The space $(\Bbb R,\tau_1)$ is called the Sorgenfrey line
Prove If $\tau$ is the Euclidean topology on $\Bbb R$ then $\tau_1 \supsetneq \tau$.
Strategy
If I can show the union of open sets of the Sorgenfrey line is inside $\tau$
If I can show the intersections of the Sorgenfrey line is inside $\tau$
Then I think I have proved it
The empty set and $X$ are obvious.
Are my assumptions correct
If not what do l have to do?
Thanks
$[0,1) \in \mathcal{B}$ so $[0,1) \in \tau_1$, but $[0,1) \notin \tau$ as $0$ is not an interior point of $[0,1)$ in the Euccidean topology (any neighbourhood of $0$ contains some open interval $(-\varepsilon, \varepsilon)$, but such sets cannot be contained in $[0,1)$ as they always contain negative reals.)

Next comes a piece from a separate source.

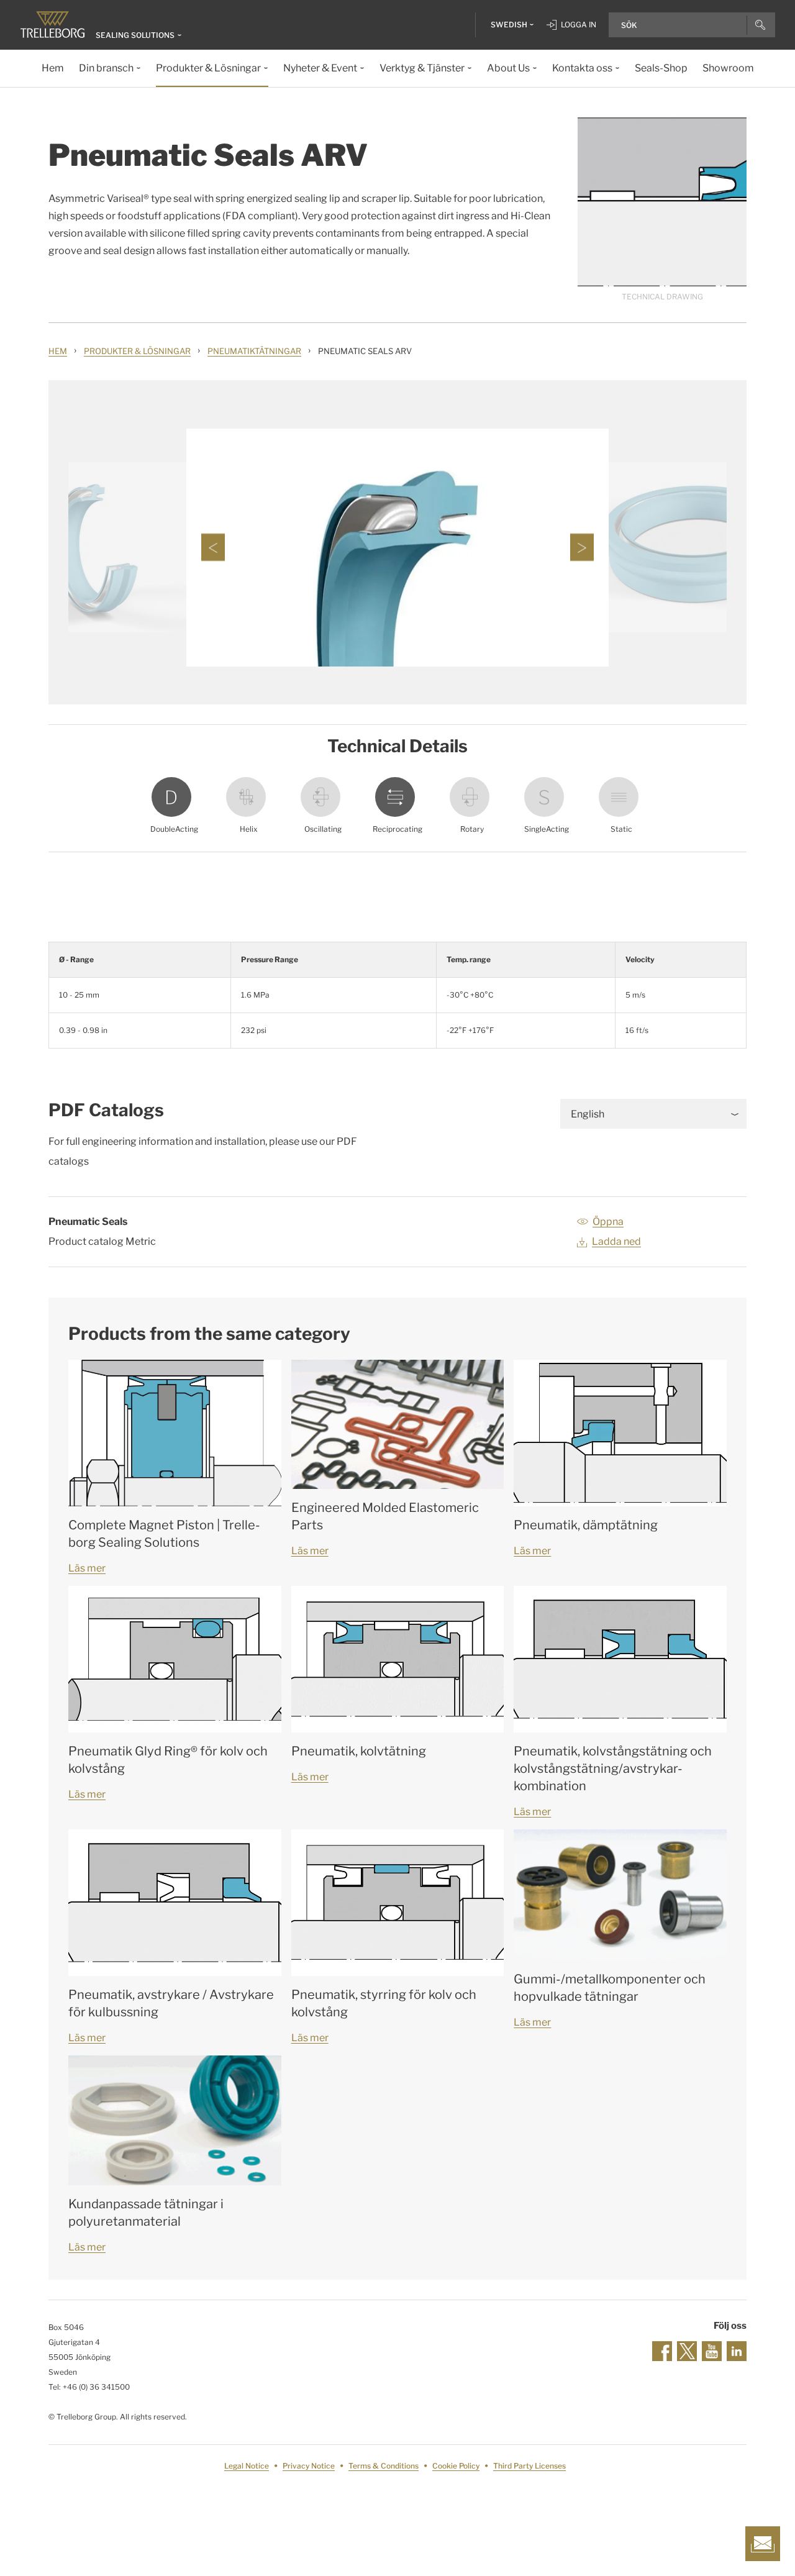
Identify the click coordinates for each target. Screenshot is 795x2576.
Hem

Every basic open set $(a,b)$ ($a < b$) of $\tau_2$ is in $\tau_1$, as $$(a,b) = \bigcup \{[c,d)\mid c \in (a,b), d \in \Bbb Q, c < d < b\}$$ which is a union of sets from $\mathcal{B}$ so lies in $\tau_2$.
As all sets in $\tau$ are unions of these intervals, all Euclidean open sets are in $\tau_1$ and you'rre done showing the inclusion.